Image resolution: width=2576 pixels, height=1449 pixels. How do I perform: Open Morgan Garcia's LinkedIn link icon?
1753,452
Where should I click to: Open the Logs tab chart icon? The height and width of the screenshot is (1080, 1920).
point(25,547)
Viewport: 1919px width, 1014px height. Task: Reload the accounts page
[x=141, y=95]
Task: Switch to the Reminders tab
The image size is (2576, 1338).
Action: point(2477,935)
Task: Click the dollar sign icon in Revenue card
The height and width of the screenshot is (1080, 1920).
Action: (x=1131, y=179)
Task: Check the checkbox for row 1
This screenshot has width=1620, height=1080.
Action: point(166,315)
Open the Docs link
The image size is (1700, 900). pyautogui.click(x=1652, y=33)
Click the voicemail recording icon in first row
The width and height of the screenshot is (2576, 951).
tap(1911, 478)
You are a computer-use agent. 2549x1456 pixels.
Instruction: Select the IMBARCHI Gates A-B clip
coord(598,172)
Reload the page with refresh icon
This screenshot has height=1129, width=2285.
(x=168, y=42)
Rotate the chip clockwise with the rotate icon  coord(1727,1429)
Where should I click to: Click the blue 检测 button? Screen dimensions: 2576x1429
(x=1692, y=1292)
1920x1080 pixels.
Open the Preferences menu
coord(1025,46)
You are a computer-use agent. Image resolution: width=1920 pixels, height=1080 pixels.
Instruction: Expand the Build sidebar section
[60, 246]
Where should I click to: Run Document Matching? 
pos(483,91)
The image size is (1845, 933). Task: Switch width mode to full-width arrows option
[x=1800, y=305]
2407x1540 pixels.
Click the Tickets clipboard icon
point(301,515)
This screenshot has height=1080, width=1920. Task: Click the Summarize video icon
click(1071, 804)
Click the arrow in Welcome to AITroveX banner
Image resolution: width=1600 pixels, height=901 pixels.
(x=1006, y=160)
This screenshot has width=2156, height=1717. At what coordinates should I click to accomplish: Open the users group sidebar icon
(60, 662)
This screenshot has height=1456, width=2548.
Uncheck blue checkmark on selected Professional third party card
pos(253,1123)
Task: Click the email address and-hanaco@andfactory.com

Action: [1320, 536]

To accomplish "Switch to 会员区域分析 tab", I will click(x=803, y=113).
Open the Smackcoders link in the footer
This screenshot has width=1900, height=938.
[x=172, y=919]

Required action: Each line of the listing should be copied exactly, with none left out.

Problem solution:
Image resolution: width=2576 pixels, height=1449 pixels. How do I perform: Open Morgan Garcia's LinkedIn link icon?
1753,452
Where should I click to: Open the Logs tab chart icon? The height and width of the screenshot is (1080, 1920).
point(25,547)
Viewport: 1919px width, 1014px height. Task: Reload the accounts page
[x=141, y=95]
Task: Switch to the Reminders tab
The image size is (2576, 1338).
Action: point(2477,935)
Task: Click the dollar sign icon in Revenue card
The height and width of the screenshot is (1080, 1920).
Action: (x=1131, y=179)
Task: Check the checkbox for row 1
This screenshot has width=1620, height=1080.
Action: point(166,315)
Open the Docs link
The image size is (1700, 900). pyautogui.click(x=1652, y=33)
Click the voicemail recording icon in first row
The width and height of the screenshot is (2576, 951).
tap(1911, 478)
You are a computer-use agent. 2549x1456 pixels.
Instruction: Select the IMBARCHI Gates A-B clip
coord(598,172)
Reload the page with refresh icon
This screenshot has height=1129, width=2285.
(x=168, y=42)
Rotate the chip clockwise with the rotate icon  coord(1727,1429)
Where should I click to: Click the blue 检测 button? Screen dimensions: 2576x1429
(x=1692, y=1292)
1920x1080 pixels.
Open the Preferences menu
coord(1025,46)
You are a computer-use agent. Image resolution: width=1920 pixels, height=1080 pixels.
Instruction: Expand the Build sidebar section
[60, 246]
Where should I click to: Run Document Matching? 
pos(483,91)
The image size is (1845, 933). Task: Switch width mode to full-width arrows option
[x=1800, y=305]
2407x1540 pixels.
Click the Tickets clipboard icon
point(301,515)
This screenshot has height=1080, width=1920. Task: Click the Summarize video icon
click(1071, 804)
Click the arrow in Welcome to AITroveX banner
Image resolution: width=1600 pixels, height=901 pixels.
(x=1006, y=160)
This screenshot has width=2156, height=1717. At what coordinates should I click to accomplish: Open the users group sidebar icon
(60, 662)
This screenshot has height=1456, width=2548.
Uncheck blue checkmark on selected Professional third party card
pos(253,1123)
Task: Click the email address and-hanaco@andfactory.com

Action: [1320, 536]

To accomplish "Switch to 会员区域分析 tab", I will click(x=803, y=113).
Open the Smackcoders link in the footer
This screenshot has width=1900, height=938.
[x=172, y=919]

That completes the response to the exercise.